#### What is being asked
Below are some entries. Repeat exactly the lines from the one with "Click the Declaration view icon" through the one with "This screenshot has height=269, width=317.", and only those.

#### Data for review
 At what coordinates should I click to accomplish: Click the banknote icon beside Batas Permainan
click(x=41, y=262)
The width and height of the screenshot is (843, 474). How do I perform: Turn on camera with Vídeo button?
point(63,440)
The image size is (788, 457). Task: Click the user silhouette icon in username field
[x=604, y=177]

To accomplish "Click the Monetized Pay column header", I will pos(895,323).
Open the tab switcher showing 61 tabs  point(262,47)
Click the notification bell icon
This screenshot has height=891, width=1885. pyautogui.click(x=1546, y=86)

--

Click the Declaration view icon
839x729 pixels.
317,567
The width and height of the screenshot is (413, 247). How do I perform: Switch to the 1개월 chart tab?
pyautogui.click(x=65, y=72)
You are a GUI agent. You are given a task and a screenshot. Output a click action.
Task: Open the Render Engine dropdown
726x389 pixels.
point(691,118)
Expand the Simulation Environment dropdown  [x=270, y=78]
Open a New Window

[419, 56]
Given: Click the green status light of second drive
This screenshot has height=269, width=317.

...

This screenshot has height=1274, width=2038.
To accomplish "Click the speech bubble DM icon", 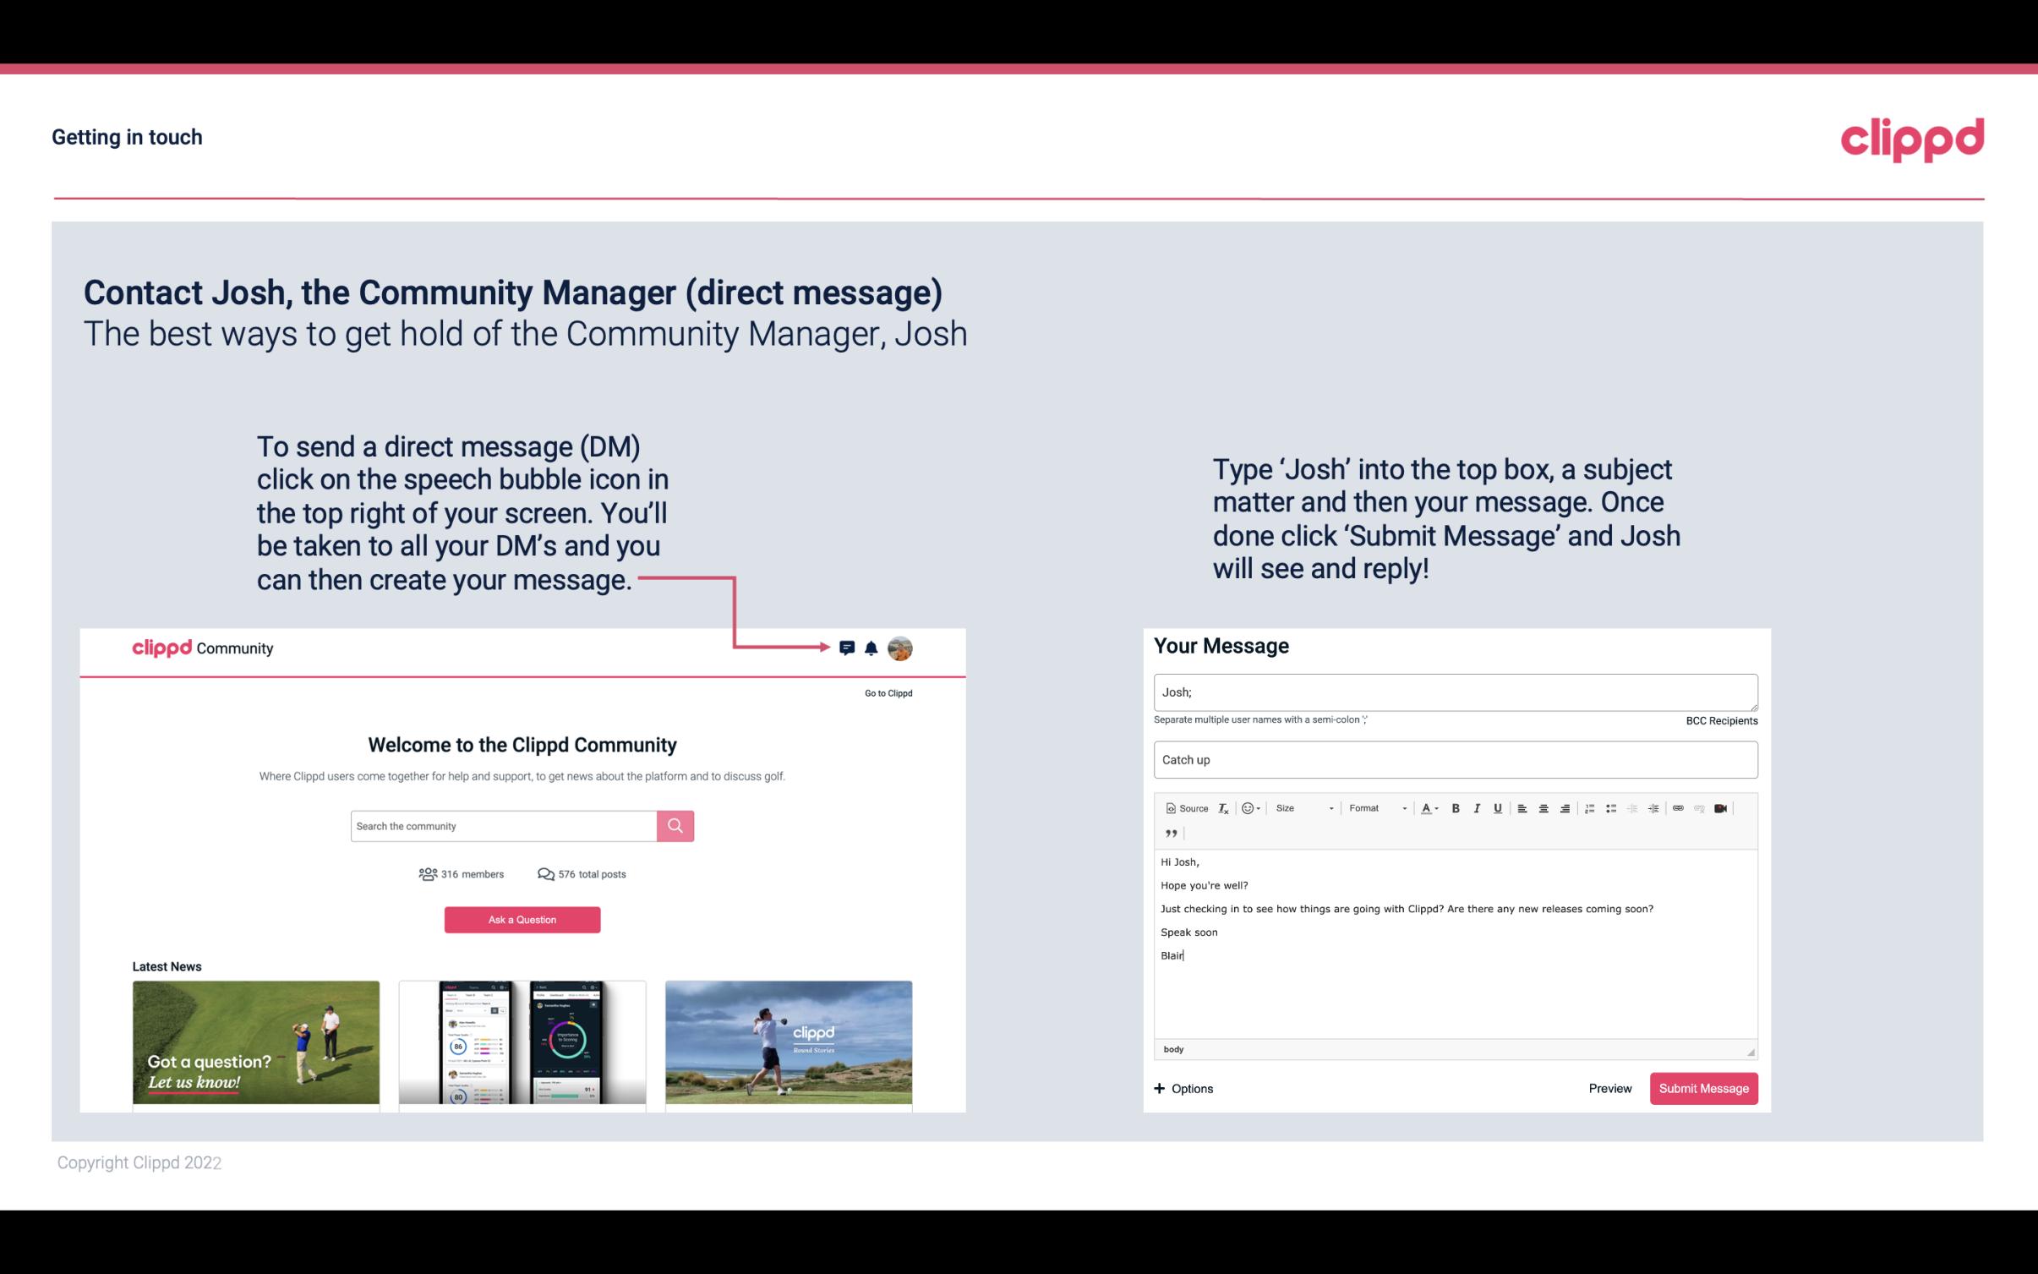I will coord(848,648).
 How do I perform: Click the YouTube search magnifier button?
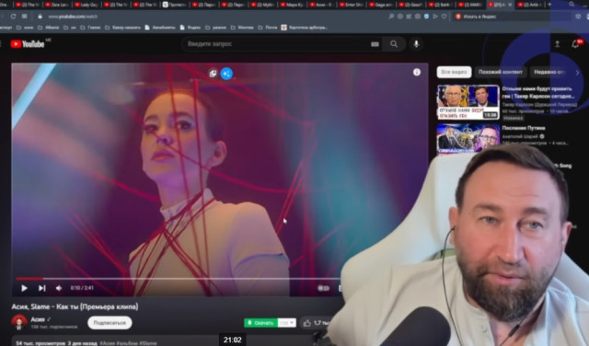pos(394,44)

#### The answer
Click the Declaration view icon
839x729 pixels.
317,567
The width and height of the screenshot is (413, 247). How do I perform: Switch to the 1개월 chart tab?
pyautogui.click(x=65, y=72)
You are a GUI agent. You are given a task and a screenshot. Output a click action.
Task: Open the Render Engine dropdown
726x389 pixels.
point(691,118)
Expand the Simulation Environment dropdown  [x=270, y=78]
Open a New Window

[419, 56]
Given: Click the green status light of second drive
This screenshot has height=269, width=317.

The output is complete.